I assume other people can feel conflicting complex emotions in a single moment. (Scientifically it’s called ambivalence, or what we know as “mixed feelings.”) 

I have always been this way, and in younger days I would sit in indecision or self-pity. I’d ask the same questions a million times. I’d interpret the complexity and conflict as I sign I lacked competence or stability. But it’s not true.

My best friend Blake paid me one of the highest compliments of my life yesterday, and it has everything to do with complex emotions, trusting Jesus, and my recent path to His glory. I was in the middle of catching him up on my life, and how I handle destructive thoughts and feelings. I then told him how can recognize certain desires but don’t judgment myself for having them. Blake immediately quipped,”that’s the definition of ‘taking every thought captive.’ You’ve figured out what is good and what is not, but also some things just are. And that’s ok.”

Don’t you just love friends who can restate something in a useful/clarifying manner?
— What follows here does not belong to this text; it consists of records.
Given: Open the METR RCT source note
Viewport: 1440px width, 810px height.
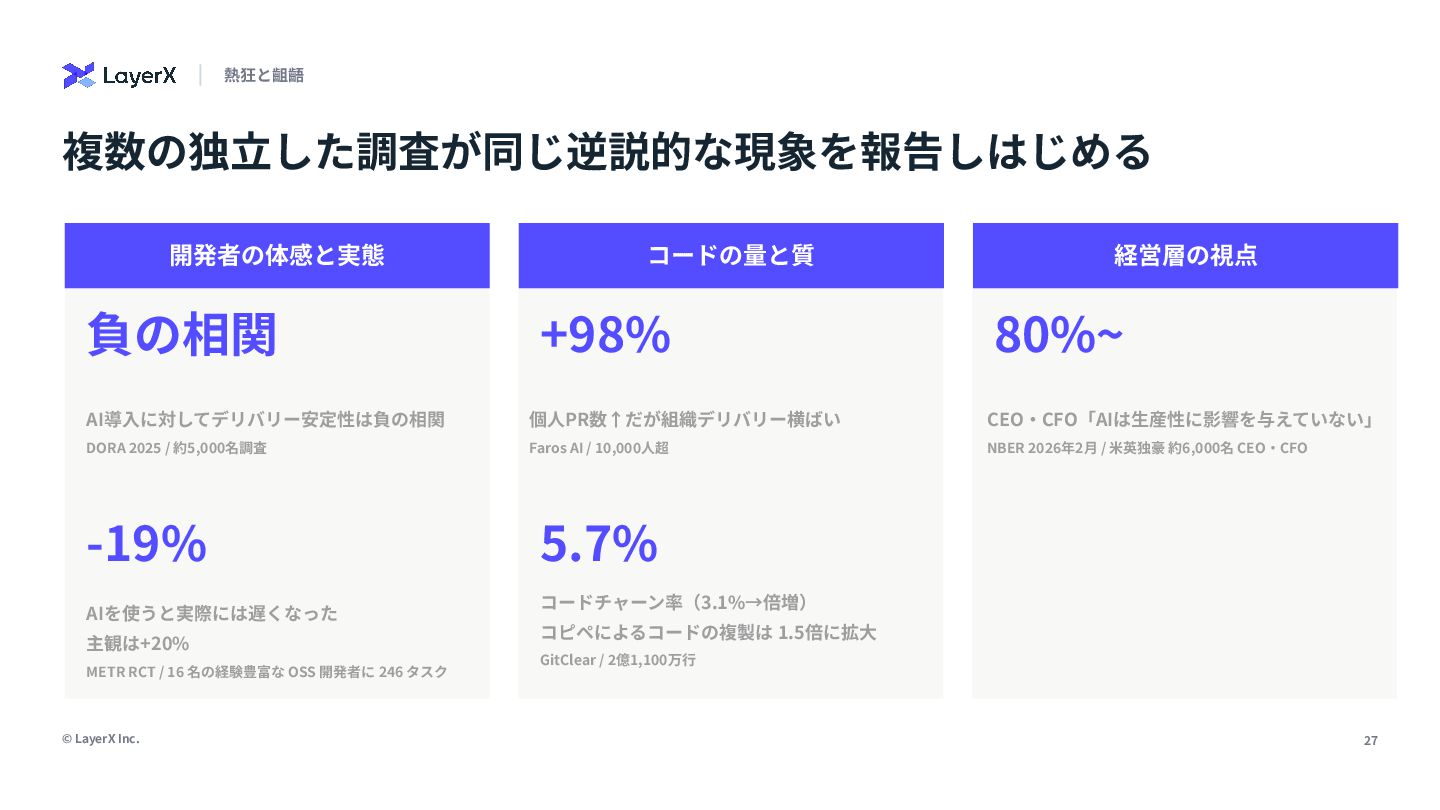Looking at the screenshot, I should tap(266, 672).
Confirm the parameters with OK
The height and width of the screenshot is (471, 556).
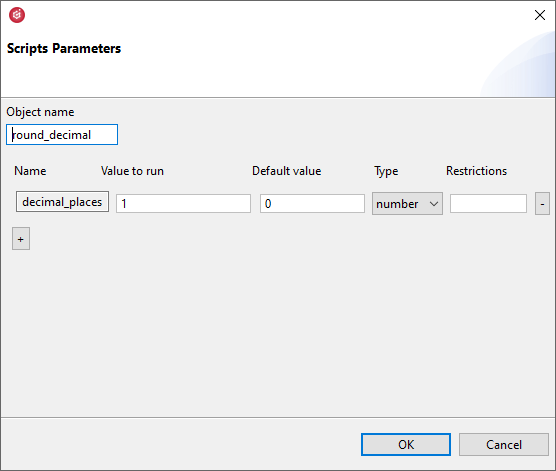(x=406, y=444)
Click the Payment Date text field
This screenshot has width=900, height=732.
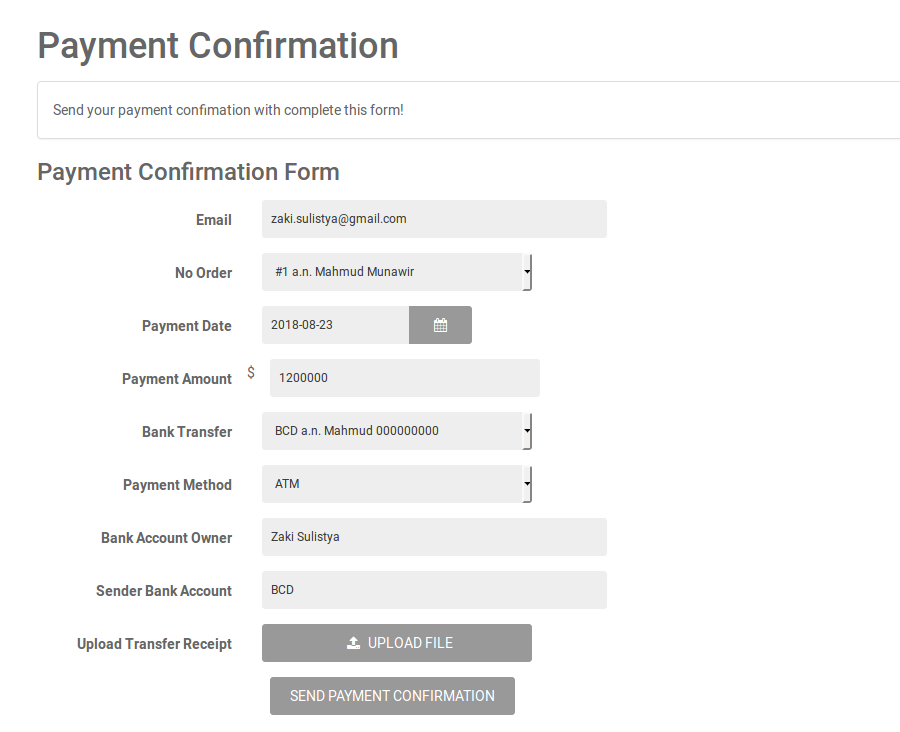335,325
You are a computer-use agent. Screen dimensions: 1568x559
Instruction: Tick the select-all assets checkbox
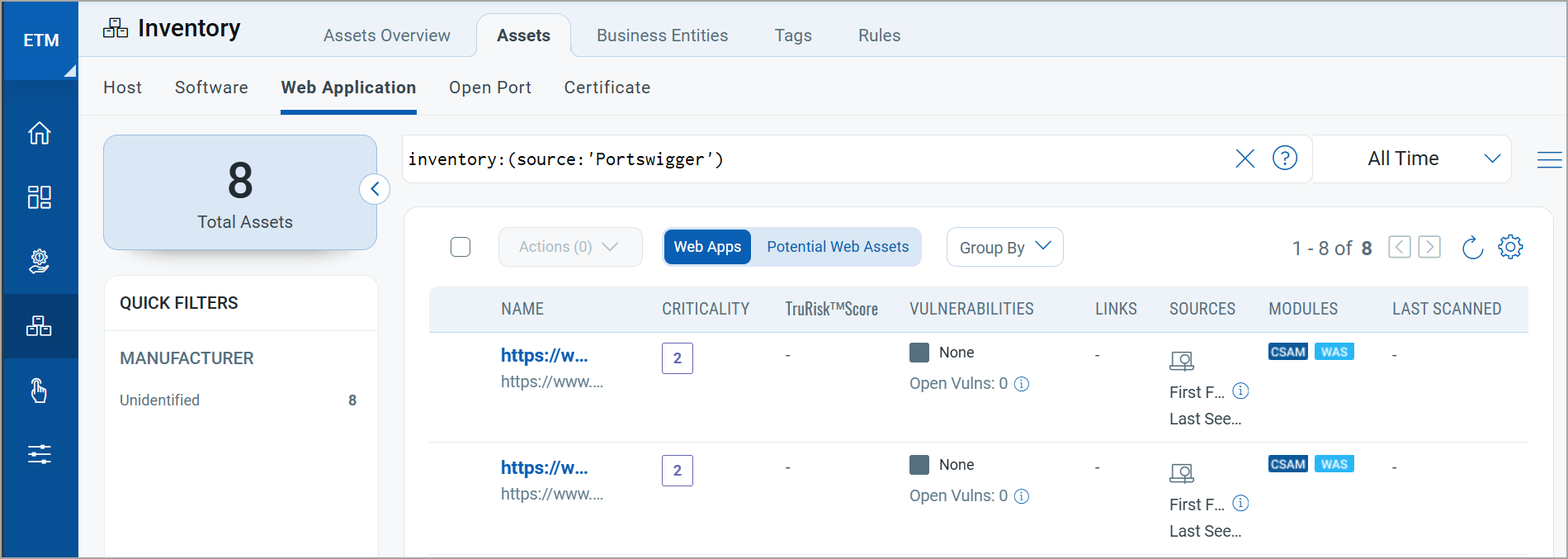tap(460, 247)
After we said our goodbyes, I sat down and thanked God for this moment. I have time and space to practice living my best life. I have time to stop my day, go into a private space, and cry my sad heart out if I need it. Or let loose my frustration. Or address my self-pity and insecurity. Thank you Jesus. 

I’m worth it. I’m worth battling every bullshit thought or feeling. I’m worth loving myself, respecting myself, and fighting for my heart. 

This morning a thought shot through my brain and caused me to giggle with relief. I’m a good friend. I was good boyfriend. I was not good to me. Not no more yo. LOLOLOLOLOL. The last major piece of my love puzzle to lay in place is this: Love thy self. 

And now I know I can love others, radically so. I have the deepest well to draw from, and it is the Lord who supplies it- with joy and grace for a million days and beyond. 

Amen. 

PS- Thank you Jesus, my cool drink and my refreshing breeze.